28.02.2011, 10:39 Uhr | FUSSBALL.DE
Ein ehemaliger FIFA-Schiedsrichter aus Brasilien wird aufgrund mehrerer Spielmanipulationen verklagt. (Foto: imago)
In Brasilien hat ein Gericht den früheren FIFA-Schiedsrichter Edilson Pereira de Carvalho, den nationalen Fußballverband (CBF) sowie einen Unternehmer wegen eines Betrugsskandals zur Zahlung von insgesamt 160 Millionen Reais (knapp 70 Millionen Euro) verurteilt. Pereira hatte 2005 von der sogenannten "Mafia der Pfeife" (Mafia do Apito) Geld erhalten, um für deren Wetten günstige Resultate in insgesamt elf, später annullierten Erstligaspielen in die Wege zu leiten.
Der CBF wird vom Gericht vorgeworfen, mit der Benennung eines "parteiischen Schiedsrichters" seiner Sorgfaltspflicht nicht nachgekommen zu sein.
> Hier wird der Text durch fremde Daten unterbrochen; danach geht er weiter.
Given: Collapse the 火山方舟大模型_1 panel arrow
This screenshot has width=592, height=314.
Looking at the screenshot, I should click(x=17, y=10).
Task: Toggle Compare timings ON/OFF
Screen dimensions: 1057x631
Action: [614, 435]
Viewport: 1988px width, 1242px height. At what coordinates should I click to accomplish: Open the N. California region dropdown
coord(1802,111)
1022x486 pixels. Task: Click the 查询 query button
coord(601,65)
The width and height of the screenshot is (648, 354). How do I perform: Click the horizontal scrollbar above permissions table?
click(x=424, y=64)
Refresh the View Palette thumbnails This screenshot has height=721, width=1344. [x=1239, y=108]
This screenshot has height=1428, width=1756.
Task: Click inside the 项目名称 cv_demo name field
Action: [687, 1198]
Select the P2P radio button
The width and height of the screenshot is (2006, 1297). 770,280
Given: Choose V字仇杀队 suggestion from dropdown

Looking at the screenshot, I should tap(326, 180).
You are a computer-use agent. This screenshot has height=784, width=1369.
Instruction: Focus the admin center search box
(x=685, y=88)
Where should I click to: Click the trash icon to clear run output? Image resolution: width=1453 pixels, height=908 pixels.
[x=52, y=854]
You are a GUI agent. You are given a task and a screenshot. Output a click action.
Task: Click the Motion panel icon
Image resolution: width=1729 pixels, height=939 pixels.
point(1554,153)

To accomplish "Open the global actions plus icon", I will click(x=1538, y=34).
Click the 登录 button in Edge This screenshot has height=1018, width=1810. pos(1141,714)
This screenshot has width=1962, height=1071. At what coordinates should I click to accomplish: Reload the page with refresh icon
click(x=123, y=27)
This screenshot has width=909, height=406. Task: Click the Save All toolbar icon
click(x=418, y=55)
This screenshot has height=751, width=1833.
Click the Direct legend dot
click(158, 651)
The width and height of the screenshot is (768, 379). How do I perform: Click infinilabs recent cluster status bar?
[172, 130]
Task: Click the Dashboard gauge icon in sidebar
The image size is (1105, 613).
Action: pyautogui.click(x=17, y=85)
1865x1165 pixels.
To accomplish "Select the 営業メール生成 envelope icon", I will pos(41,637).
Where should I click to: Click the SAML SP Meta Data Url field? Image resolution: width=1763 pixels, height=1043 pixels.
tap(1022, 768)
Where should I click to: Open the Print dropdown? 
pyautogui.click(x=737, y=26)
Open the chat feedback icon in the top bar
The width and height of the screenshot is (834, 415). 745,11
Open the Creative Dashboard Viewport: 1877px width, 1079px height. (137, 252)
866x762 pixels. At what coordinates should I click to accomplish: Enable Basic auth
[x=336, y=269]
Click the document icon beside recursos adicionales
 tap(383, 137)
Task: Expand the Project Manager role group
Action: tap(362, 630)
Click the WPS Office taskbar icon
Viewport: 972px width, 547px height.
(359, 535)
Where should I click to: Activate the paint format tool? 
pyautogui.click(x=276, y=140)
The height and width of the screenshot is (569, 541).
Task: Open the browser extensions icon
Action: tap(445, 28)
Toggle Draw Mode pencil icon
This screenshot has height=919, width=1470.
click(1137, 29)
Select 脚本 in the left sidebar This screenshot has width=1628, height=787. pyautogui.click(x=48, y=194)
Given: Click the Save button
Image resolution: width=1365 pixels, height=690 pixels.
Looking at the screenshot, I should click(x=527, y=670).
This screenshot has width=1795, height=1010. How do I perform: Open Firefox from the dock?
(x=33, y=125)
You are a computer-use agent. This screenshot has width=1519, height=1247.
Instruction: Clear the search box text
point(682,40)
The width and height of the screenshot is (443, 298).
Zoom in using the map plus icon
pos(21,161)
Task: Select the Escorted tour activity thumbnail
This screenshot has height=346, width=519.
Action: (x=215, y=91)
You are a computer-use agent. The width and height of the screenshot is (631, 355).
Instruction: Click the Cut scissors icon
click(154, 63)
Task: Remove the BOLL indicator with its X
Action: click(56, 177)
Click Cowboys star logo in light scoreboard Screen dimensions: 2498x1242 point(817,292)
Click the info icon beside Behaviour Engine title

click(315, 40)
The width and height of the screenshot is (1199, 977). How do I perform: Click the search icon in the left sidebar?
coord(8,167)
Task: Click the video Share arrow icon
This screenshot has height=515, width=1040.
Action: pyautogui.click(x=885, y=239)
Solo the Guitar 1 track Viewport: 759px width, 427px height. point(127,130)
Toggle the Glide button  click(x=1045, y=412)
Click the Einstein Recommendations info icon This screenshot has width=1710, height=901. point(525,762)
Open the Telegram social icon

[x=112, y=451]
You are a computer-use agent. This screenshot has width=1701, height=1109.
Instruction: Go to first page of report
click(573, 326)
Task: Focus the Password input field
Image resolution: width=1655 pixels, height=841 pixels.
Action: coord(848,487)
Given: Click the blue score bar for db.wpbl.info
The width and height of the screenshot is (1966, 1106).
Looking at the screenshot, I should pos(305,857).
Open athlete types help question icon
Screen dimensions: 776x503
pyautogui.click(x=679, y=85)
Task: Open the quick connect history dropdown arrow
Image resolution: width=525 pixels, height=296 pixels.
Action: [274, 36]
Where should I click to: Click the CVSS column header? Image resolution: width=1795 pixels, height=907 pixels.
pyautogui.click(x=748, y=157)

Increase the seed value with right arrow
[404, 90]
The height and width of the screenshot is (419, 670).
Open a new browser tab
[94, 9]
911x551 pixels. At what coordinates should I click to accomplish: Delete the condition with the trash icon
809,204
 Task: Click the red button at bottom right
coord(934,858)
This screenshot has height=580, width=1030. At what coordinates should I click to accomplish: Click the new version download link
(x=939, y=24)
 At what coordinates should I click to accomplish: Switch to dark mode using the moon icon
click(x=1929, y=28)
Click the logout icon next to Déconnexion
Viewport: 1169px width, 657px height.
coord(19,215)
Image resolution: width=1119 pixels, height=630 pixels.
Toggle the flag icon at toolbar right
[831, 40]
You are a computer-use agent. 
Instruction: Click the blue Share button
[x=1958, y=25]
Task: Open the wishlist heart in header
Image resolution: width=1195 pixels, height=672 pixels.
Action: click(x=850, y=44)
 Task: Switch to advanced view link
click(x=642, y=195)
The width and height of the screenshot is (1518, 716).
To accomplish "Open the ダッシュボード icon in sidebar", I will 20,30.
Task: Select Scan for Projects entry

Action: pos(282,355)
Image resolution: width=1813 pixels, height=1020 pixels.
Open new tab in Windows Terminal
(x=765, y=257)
Die genaue Aufteilung der Strafe wird erst zu Beginn der Woche veröffentlicht. Falls Pereira aber seinen Teil nicht aufbringen kann, muss die CBF als "Kreditgeber" einspringen. Prozessspezialisten in Brasilien gehen jedoch davon aus, dass sich der Fall mit allen Einspruchsmöglichkeiten noch auf Jahre hinauszieht. Der CBF will in Berufung gehen.
Der Schiedsrichter pfiff seit dem Skandal kein Spiel mehr. Er arbeitet heute in einer Bar im Bundesstaat São Paulo.